At longer SRT, greater methanization takes place in the hydrolyser reactors than in methanizer, because VFA are at a lower concentration, not inhibitory to methanogens and thus phase separation is not very effective. At low organic loads, VFA concentrations are poor, because they are immediately converted and the yields (l/g VS) are high. Thus in order to enhance yield in a two-phase system, many more investigations are needed with respect to the system set-up, the control of pH in both reactor, etc. Only then it is possible to optimize conditions in the hydrolyser and methanizer. Thus a single phase system would be the appropriate choice as it is simpler, can be applied successfully to the treatment of this type of waste without any type of process control while simultaneously using the concepts of co-digestion (Callaghan et al. 2002). It also permits mesophilic operation at 25°C (Castillo et al. 1995) to avail of steady yield and economic operation (low heating needs).

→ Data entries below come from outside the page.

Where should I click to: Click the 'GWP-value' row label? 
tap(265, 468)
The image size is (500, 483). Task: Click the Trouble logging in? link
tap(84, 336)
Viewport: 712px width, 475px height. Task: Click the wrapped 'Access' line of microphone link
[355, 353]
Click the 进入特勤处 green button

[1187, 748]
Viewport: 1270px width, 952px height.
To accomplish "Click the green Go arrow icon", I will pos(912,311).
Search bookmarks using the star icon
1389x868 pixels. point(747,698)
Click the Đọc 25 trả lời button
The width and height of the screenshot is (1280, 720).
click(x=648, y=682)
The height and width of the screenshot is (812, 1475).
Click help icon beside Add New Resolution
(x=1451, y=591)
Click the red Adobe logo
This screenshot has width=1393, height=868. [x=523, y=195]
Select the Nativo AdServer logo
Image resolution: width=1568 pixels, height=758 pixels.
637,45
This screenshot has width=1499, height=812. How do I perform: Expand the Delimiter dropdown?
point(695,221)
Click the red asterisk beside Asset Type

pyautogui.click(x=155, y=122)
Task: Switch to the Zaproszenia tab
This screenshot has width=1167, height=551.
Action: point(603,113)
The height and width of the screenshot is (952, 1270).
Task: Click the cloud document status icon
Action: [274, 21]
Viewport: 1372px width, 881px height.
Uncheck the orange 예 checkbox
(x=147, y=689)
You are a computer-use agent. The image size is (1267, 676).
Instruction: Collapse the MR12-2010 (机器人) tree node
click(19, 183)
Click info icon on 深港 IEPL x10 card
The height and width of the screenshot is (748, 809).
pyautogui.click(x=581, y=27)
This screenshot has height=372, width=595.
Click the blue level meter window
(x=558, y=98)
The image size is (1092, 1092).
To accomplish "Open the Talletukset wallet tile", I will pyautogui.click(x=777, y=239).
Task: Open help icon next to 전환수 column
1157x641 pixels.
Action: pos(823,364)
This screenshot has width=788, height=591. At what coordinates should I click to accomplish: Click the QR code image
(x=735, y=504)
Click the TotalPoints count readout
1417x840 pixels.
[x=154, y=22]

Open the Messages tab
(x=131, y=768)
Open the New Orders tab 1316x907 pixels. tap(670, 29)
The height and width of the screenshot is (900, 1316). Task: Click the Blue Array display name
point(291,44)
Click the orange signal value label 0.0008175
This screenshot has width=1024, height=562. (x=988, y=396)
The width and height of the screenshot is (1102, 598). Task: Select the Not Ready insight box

Reuse of digested feedstock as methanogen biofilm for wastewater treatment Chanakya et al. 1998, 2004, showed that digested herbaceous biomass forms a precolonized biofilm support for carrying out high rate wastewater treatment. Green leaf biomass however had a short half life of 120 d as support after which it would disintegrate and was lost in the effluent. This suggests that fibrous biomass feedstocks, such as bagasse, paddy straw, leaf litter, cane trash, paper, etc. can be first digested for their energy recovery through SSB mode of biomethanation in decentralized MSW biogas plants. Later the spent residue removed from these digesters could be sold as ready to use biofilm support for anaerobic digestion of wastewater. It was found that only bagasse fed SSB reactors had adequate digested biomass for further trials as biofilm support. Bagasse with 25% digested leaf biomass was used as biofilm support in a down flow reactor. Bagasse with biomass showed good performance measured as the difference between inlet and outlet COD. At feed rates up to 1,000 mg/l it has shown around 50% conversion (data not shown). This reuse potential leading to zero discharge needs to be examined further.